- _Passage cité_:
——————————
Leur professeur y avait en effet noué des contacts avec un professeur en dentisterie qui désirait établir une collaboration dans le cadre de leurs missions humanitaires.
« Cette école, le Kantipur Dental College, a mis sur pied des camps itinérants qui consistent à aller dans la vallée de Katmandou pour effectuer des soins et de la sensibilisation à la santé bucco-dentaire auprès de populations qui n’ont pas forcément accès à un dentiste facilement. »
Il faut dire que le Népal compte un professionnel de la santé bucco-dentaire pour 220.000 Népalais. Par ailleurs, les soins ne sont pas remboursés comme en Belgique. Une dévitalisation coûte 25 dollars, le salaire mensuel moyen est de 58 dollars, et les soins doivent être payés d’avance ! C’est dire si ce type d’action est importante.
Une équipe multidisciplinaire
La première semaine de leur séjour s’est donc articulée autour de ces camps, mais aussi au sein de l’école où l’équipe belge a pu échanger avec les équipes népalaises.
«Nous avions mis sur pied une équipe multidisciplinaire composée d’étudiants, de dentistes, d’un parondotologue, d’un stomatologue et d’un ingénieur spécialiste des biomatériaux dentaires afin de pouvoir organiser plusieurs conférences sur place. Au cours de ces conférences, nous avons constaté qu’il n’y avait pas de grandes différences entre nos connaissances en dentisterie et les leurs. C’est plutôt dans la pratique que la différence se fait sentir. Les conditions d’hygiène ne sont par exemple pas toujours optimales », poursuit l’étudiant en dentisterie.
Des soins sur le terrain
« Certaines personnes arrivaient avec plusieurs grosses caries, caries que nous ne pouvions pas traiter en une seule fois. Je me rappelle de mon premier examen de bouche : j’ai dit à ma collègue népalaise qu’il fallait traiter les 5 dents cariées, elle m’a recadré directement. Vu le travail à fournir sur place – en moyenne 250 népalais passent sur le camp chaque jour – et les conditions, il fallait s’occuper de la dent qui était douloureuse et préciser au patient qu’il devait aller chez un dentiste pour les autres dents. Ce qu’ils ne font pas forcément… Souvent, ils attendent le prochain passage du camp. »
Mais le camp ne s’occupe pas uniquement de traiter les maladies dentaires, une grande place est laissée à l’éducation à la santé bucco-dentaire. Les étudiants et dentistes participant aux camps leur fournissent brosse à dents et dentifrice et leur expliquent comment et pourquoi se brosser les dents régulièrement.
Une randonnée « bucco-dentaire » sur l’Annapurna
Pour la deuxième semaine de leur séjour, le groupe belge a troqué les instruments d’examens dentaires pour des chaussures de randonnées et s’est attaqué à l’Annapurna. Des passionnés de marche ? Pas du tout ! Ils sont partis le sac à dos rempli de brosses à dents.
——————————
- _Explorer le contenu_:
1. Traduisez en anglais la phrase suivante de l'extrait sur le Népal : « Une dévitalisation coûte 25 dollars, le salaire mensuel moyen est de 58 dollars, et les soins doivent être payés d'avance ! »
2. Recopiez fidèlement le passage de l'extrait sur le Népal, de « Il faut dire » à « les équipes népalaises. ».

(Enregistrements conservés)
——————————
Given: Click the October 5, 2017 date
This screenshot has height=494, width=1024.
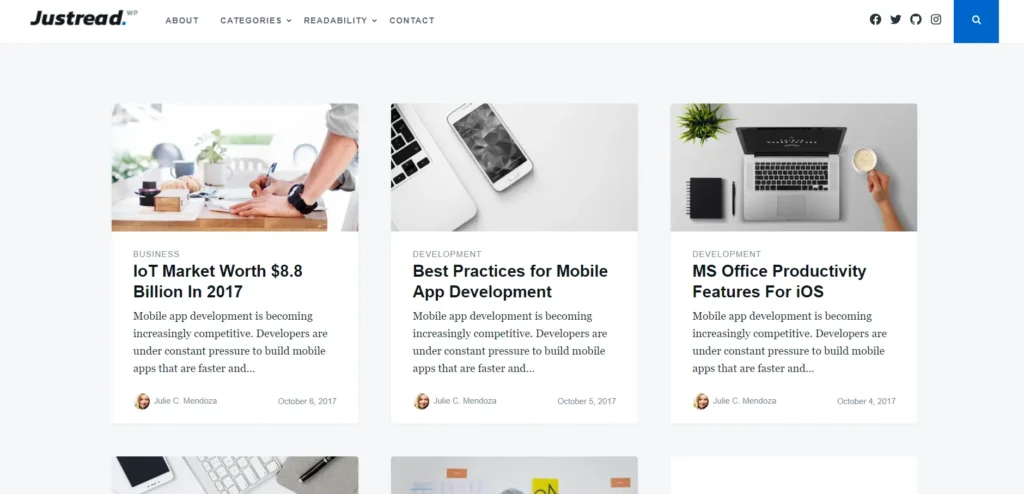Looking at the screenshot, I should (586, 401).
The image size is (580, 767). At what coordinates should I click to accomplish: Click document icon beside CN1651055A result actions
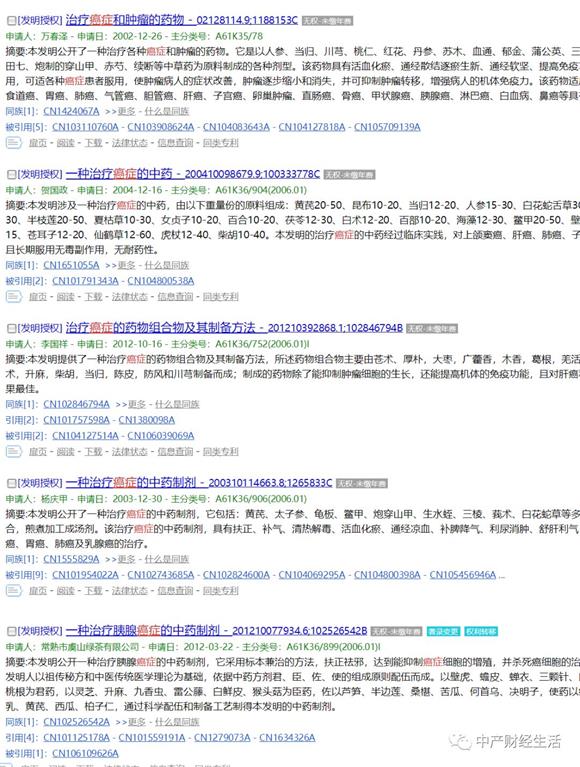[13, 296]
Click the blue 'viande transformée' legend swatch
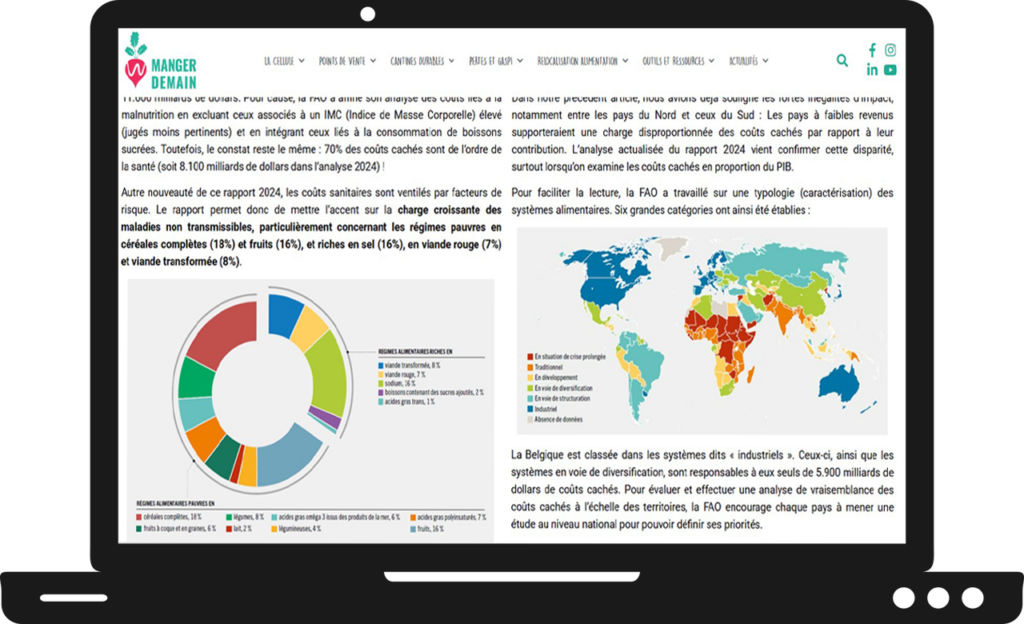 381,366
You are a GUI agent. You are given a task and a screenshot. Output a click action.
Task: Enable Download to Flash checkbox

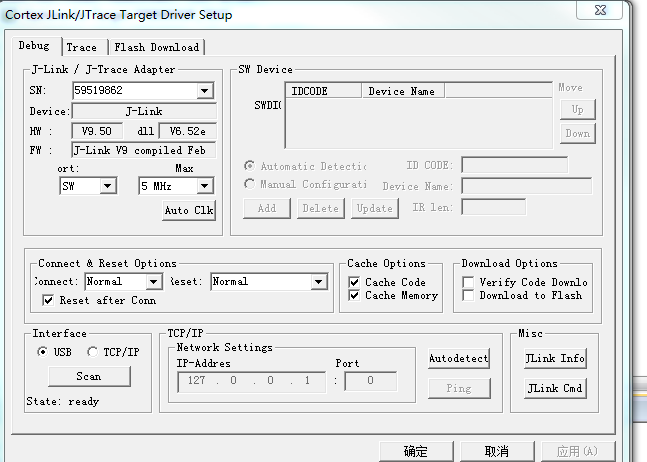pos(468,296)
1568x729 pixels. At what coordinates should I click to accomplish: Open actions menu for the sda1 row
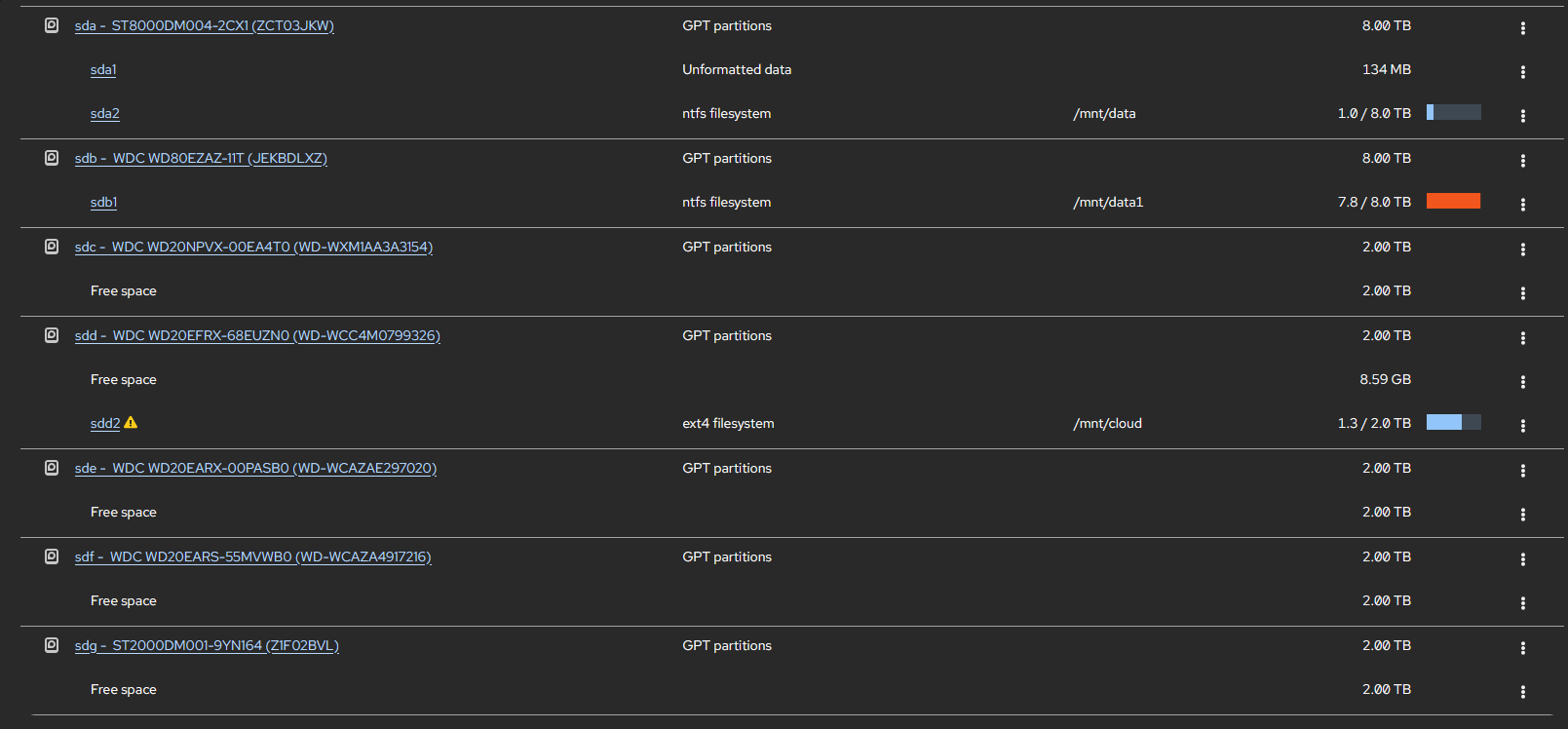(x=1522, y=71)
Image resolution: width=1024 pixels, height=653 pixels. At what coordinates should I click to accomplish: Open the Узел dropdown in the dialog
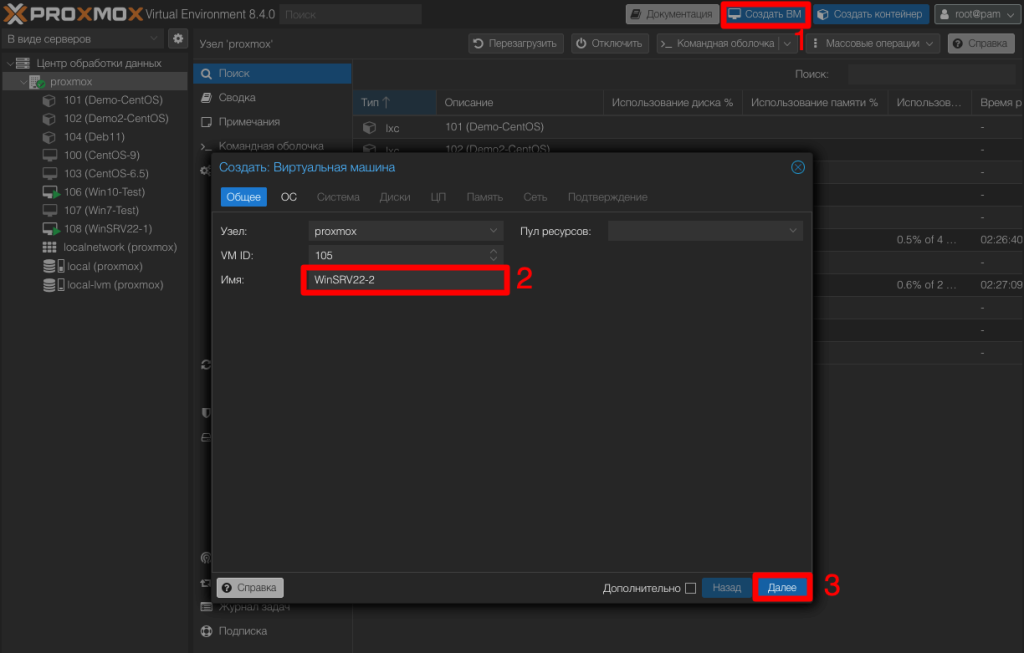click(x=406, y=231)
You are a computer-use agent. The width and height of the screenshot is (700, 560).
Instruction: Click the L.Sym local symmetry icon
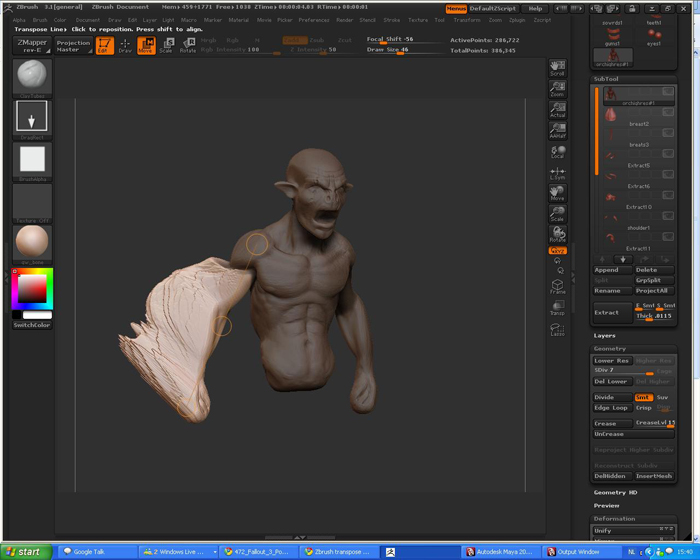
——————————
- _Réponses par point_:
1. A root canal costs 25 dollars, the average monthly salary is 58 dollars, and treatment must be paid in advance!

2.
Il faut dire que le Népal compte un professionnel de la santé bucco-dentaire pour 220.000 Népalais. Par ailleurs, les soins ne sont pas remboursés comme en Belgique. Une dévitalisation coûte 25 dollars, le salaire mensuel moyen est de 58 dollars, et les soins doivent être payés d’avance ! C’est dire si ce type d’action est importante.
Une équipe multidisciplinaire
La première semaine de leur séjour s’est donc articulée autour de ces camps, mais aussi au sein de l’école où l’équipe belge a pu échanger avec les équipes népalaises.